Ketiga, memberikan pendidikan karakter sejak dini. Anak-anak perlu diajarkan pentingnya amanah, bukan hanya melalui teori tetapi melalui praktik. Misalnya, memberi tugas kecil lalu menilai kejujurannya, atau memberi tanggung jawab di rumah dan menghargai komitmennya. Keempat, sanksi tegas terhadap pengkhianatan. Amanah yang dikhianati tidak boleh dibiarkan. Masyarakat dan negara harus memberikan sanksi yang tegas, adil, dan mendidik, agar tercipta efek jera sekaligus pembelajaran bersama.

Amanah sebagai Solusi Bangsa

Bila amanah ditegakkan, dampaknya sangat luas. Kepercayaan publik akan pulih, korupsi bisa ditekan, birokrasi menjadi bersih, dan masyarakat hidup dalam keteraturan. Amanah adalah fondasi yang bisa mengangkat martabat bangsa.

Prof. Din Syamsuddin, tokoh Muhammadiyah, pernah berkata: “Krisis terbesar bangsa ini bukan pada sumber daya alam, melainkan pada moralitas.

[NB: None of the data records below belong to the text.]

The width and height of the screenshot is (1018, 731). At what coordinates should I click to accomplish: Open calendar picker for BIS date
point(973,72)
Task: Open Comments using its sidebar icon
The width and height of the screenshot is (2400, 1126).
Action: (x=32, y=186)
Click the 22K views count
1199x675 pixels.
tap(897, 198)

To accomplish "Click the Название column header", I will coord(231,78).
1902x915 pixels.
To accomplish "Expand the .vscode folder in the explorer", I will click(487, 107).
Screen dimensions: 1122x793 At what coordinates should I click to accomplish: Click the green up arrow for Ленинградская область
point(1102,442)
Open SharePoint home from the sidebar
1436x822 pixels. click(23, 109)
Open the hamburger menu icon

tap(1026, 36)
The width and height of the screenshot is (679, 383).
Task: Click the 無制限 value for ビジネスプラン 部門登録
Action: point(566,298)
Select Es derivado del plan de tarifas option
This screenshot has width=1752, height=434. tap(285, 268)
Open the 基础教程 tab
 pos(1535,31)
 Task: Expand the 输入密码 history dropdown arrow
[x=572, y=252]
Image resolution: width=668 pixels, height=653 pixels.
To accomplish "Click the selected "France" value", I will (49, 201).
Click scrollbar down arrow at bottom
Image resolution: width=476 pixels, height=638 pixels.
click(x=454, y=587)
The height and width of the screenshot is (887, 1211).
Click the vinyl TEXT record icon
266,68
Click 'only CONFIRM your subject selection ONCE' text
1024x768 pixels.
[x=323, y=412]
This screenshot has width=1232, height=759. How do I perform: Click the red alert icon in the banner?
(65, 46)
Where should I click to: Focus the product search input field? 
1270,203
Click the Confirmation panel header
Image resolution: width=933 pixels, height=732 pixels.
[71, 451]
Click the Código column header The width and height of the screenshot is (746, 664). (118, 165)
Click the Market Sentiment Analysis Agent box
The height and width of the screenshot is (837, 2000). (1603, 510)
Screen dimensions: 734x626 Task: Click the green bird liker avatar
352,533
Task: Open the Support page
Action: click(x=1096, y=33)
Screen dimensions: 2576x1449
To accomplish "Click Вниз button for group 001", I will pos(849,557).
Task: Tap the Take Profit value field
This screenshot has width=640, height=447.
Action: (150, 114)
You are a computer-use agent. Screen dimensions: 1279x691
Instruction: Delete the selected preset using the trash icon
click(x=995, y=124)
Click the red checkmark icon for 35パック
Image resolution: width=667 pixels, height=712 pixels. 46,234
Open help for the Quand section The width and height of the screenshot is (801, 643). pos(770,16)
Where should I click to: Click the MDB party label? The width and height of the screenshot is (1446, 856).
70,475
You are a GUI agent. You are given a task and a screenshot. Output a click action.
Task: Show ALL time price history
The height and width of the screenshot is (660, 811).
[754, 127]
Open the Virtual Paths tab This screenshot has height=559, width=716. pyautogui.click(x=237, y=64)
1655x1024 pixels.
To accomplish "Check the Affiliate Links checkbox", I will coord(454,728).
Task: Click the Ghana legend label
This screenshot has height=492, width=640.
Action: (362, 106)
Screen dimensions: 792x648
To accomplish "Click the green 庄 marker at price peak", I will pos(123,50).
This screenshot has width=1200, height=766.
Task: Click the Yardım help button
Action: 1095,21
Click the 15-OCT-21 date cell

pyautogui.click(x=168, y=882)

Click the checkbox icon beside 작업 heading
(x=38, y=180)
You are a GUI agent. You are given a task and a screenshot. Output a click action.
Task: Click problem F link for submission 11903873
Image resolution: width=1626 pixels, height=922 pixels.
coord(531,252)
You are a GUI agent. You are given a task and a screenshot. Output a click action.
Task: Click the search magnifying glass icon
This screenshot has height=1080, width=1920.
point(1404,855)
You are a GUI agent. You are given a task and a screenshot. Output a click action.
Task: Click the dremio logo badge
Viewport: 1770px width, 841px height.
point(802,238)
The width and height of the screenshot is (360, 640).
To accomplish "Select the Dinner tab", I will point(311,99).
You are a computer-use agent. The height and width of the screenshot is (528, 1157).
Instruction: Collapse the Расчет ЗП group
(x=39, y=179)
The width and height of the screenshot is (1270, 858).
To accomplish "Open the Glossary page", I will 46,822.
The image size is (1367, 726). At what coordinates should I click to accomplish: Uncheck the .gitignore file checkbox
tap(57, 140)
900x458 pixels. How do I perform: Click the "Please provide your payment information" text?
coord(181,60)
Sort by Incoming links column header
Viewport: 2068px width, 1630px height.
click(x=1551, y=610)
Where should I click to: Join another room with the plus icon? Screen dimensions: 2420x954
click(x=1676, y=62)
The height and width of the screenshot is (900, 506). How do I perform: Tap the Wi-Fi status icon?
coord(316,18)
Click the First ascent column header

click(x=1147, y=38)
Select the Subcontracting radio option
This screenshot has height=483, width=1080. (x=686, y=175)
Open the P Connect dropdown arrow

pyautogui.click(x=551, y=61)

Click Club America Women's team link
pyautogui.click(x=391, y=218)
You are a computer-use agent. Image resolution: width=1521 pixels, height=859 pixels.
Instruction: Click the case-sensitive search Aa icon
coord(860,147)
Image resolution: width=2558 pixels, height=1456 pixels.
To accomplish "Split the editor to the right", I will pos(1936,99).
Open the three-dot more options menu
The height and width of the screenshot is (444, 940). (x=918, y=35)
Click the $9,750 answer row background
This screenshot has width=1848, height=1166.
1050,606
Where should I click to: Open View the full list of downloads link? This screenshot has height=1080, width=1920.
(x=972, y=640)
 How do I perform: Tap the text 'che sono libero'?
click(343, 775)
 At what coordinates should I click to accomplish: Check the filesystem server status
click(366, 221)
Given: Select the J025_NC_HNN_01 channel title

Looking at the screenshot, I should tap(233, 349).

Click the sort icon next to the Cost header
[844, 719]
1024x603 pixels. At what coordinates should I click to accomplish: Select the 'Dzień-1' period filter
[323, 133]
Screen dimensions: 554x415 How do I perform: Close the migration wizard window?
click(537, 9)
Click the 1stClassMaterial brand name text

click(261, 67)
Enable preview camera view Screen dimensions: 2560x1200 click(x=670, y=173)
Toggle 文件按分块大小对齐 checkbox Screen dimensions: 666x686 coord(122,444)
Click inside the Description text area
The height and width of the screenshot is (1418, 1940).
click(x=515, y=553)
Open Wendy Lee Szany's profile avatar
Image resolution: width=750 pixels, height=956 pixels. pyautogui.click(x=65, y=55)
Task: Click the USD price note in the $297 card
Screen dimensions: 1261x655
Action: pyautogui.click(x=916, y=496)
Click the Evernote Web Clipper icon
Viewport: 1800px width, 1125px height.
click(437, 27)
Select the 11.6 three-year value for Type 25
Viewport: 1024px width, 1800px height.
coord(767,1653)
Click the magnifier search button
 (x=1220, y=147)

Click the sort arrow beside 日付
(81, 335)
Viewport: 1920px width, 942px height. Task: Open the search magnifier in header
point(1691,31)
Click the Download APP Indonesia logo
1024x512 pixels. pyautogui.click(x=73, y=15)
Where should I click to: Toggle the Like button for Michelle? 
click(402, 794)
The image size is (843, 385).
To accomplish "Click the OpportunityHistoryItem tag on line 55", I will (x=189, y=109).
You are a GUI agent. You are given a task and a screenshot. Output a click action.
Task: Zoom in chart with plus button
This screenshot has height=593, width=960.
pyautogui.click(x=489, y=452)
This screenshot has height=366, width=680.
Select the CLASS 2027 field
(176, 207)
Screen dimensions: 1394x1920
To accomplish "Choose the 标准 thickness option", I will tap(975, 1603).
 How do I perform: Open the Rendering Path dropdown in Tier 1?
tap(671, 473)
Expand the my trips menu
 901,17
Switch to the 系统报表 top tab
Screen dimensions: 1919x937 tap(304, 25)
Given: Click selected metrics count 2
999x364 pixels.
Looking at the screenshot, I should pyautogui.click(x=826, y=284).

Solusinya adalah iman yang melahirkan amanah, dan amanah yang melahirkan keadilan.”

Dalam konteks Indonesia, krisis moral yang seringkali kita keluhkan pada dasarnya berakar pada lemahnya kesadaran amanah. Jika para pejabat, pendidik, orang tua, hingga generasi muda berkomitmen menegakkan amanah, maka jalan menuju bangsa yang adil, makmur, dan bermartabat akan lebih terbuka.

Penutup, Kembali pada Iman

Menjalankan amanah bukan sekadar kewajiban sosial, tetapi ibadah yang berakar dari iman. Amanah adalah harga diri seorang mukmin. Bila amanah hilang, maka runtuhlah keimanan.

Di tengah derasnya tantangan zaman, mari kita mulai dari diri sendiri: disiplin waktu, menepati janji, jujur dalam pekerjaan, bertanggung jawab atas peran. Dari hal-hal kecil itulah lahir kepercayaan besar.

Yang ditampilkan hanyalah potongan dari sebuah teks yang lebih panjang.